Voici comment nous gérons ces problèmes pour garantir la sécurité de ces appareils.
La lutte contre les fuites
Nous utilisons du verre de quartz de haute pureté pour fabriquer l’enveloppe des chauffages. Ce matériau est résistant, il supporte bien les pics de température, et il empêche l’humidité d’entrer. Mais le vrai problème réside à l’endroit où les électrodes touchent le verre. Nous utilisons des joints hermétiques pour éviter que ne pénètre ne serait-ce qu’une petite quantité de vapeur d’eau dans l’espace rempli de gaz halogène. Sinon, le filament du chauffage peut être détruit.
Des fils électriques résistants
Les connecteurs standards ne conviennent pas du tout dans une salle de bains humide. Nous utilisons des terminaux résistants à l’humidité, et nous nous assurons que la carcasse de l’appareil soit bien connectée au sol. De plus, il ne faut pas utiliser n’importe quel fil : il doit être résistant à la chaleur, afin de ne pas se briser après avoir été soumis à des cycles de chauffage et de refroidissement répétés. Nous enveloppons généralement tout cela dans des boîtiers certifiés IPX4, afin de protéger les connexions des éclaboussures d’eau.

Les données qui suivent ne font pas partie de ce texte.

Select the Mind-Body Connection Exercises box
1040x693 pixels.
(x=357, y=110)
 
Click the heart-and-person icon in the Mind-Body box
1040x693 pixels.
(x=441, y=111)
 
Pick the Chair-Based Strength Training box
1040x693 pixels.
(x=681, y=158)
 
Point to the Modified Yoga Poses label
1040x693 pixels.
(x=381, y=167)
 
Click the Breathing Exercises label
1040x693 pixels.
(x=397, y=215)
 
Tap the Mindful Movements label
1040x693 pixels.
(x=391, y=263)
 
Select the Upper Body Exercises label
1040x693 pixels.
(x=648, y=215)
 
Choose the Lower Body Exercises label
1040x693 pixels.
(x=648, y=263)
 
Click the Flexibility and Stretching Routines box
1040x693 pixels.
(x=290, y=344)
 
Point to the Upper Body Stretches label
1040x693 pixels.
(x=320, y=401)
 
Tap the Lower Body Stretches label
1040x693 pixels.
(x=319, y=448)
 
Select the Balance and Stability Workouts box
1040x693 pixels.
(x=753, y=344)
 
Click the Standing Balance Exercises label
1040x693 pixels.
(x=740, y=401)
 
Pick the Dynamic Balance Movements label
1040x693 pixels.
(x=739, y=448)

Le compromis entre chaleur et sécurité
Tout le monde veut des ampoules à haute puissance, car elles chauffent rapidement. Mais il y a un problème : cette chaleur intense peut endommager l’isolation des fils électriques. Il faut donc trouver un équilibre entre la puissance de l’ampoule et la ventilation adéquate dans le boîtier. Si l’ampoule est placée dans un espace trop exigu, la chaleur accumulée endommagera l’isolation bien plus rapidement que l’humidité elle-même.
La vérification finale
Nous ne prenons aucun risque. Nous utilisons un mégohmmètre pour tester la résistance de l’isolation avant que l’appareil ne quitte l’atelier. Si la valeur n’atteint pas le seuil requis, l’appareil reste sur le banc de test. C’est tout.